PKPaymentRequest *request = [PKPaymentRequest new];
Let’s add some items to buy:
PKPaymentSummaryItem *item1 = [PKPaymentSummaryItem summaryItemWithLabel:@“Dog Hammock” amount:[[NSNumber numberWithFloat:25.99f] decimalValue]]];
PKPaymentSummaryItem *item1 = [PKPaymentSummaryItem summaryItemWithLabel:@“Total” amount:[[NSNumber numberWithFloat:25.99f] decimalValue]]];
request paymentSummaryItems = @[item1, total];
We’ll want to set some more properties on our request — including shipping methods, our merchant ID, and various configuration options. You can find those all in the demo code on Github or in Apple’s documentation. Meanwhile, let’s skip to the good part: presenting the payment interface to the user:
PKPaymentAuthorizationViewController *authVC = [[PKPaymentAuthorizationViewController alloc] initWithPaymentRequest:request];
authVC.delegate = self;
[self presentViewController:authVC animated:YES completion:nil];
Now the user should be presented with a screen that looks something like this:
If we want to get the results of the transaction, or updates on its progress, we’ll have to implement some delegate methods. Besides reacting to a successful, failed, or cancelled payment, we can get a notification when the user updates their shipping address, and update the shipping methods accordingly (or cancel the transaction, if they’re outside our shippable zone). Similarly, we can learn when the user chooses a shipping method and update the total to account for the added cost. (For a complete list of these methods, look at the docs for PKPaymentAuthorizationViewControllerDelegate).

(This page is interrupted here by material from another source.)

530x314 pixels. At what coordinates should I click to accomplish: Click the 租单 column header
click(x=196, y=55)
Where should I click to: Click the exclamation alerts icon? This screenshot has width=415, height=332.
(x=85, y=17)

Here at Prolific, we can’t wait to integrate Apple Pay into our apps — it promises to provide a first-party solution to many of our checkout woes. I’m sure we’ll have more posts to come as we learn more about how it works in the wild and its adoption among users of our apps. In the meantime, feel free to play with the sample app and, if you discover anything cool, submit a pull request. We’d love to explore these new APIs together!

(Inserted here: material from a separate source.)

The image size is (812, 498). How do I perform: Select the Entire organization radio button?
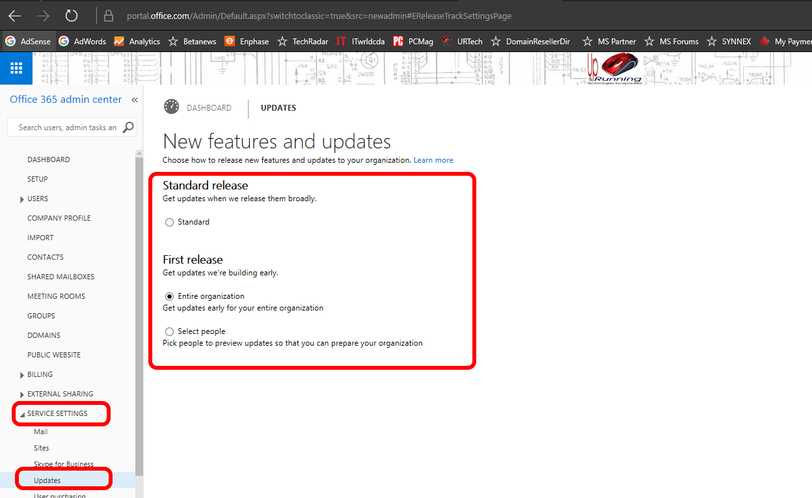coord(170,296)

Apple has an Apple Pay page for developers, though it’s remarkably light on technical details. It’s a good place to start, and presumably they’ll update it with more info as the platform approaches production. They also provide documentation for all of the classes related to Apple Pay. Start with the docs for PKPaymentRequest.
Stripe announced support for Apple Pay in their SDK on day 1, including processing tokens and convenience methods for generating the PKPaymentRequest and PKPaymentAuthorizationViewController. Look through their docs for more info. It’s also worth referencing their SDK on Github, as well as their sample app.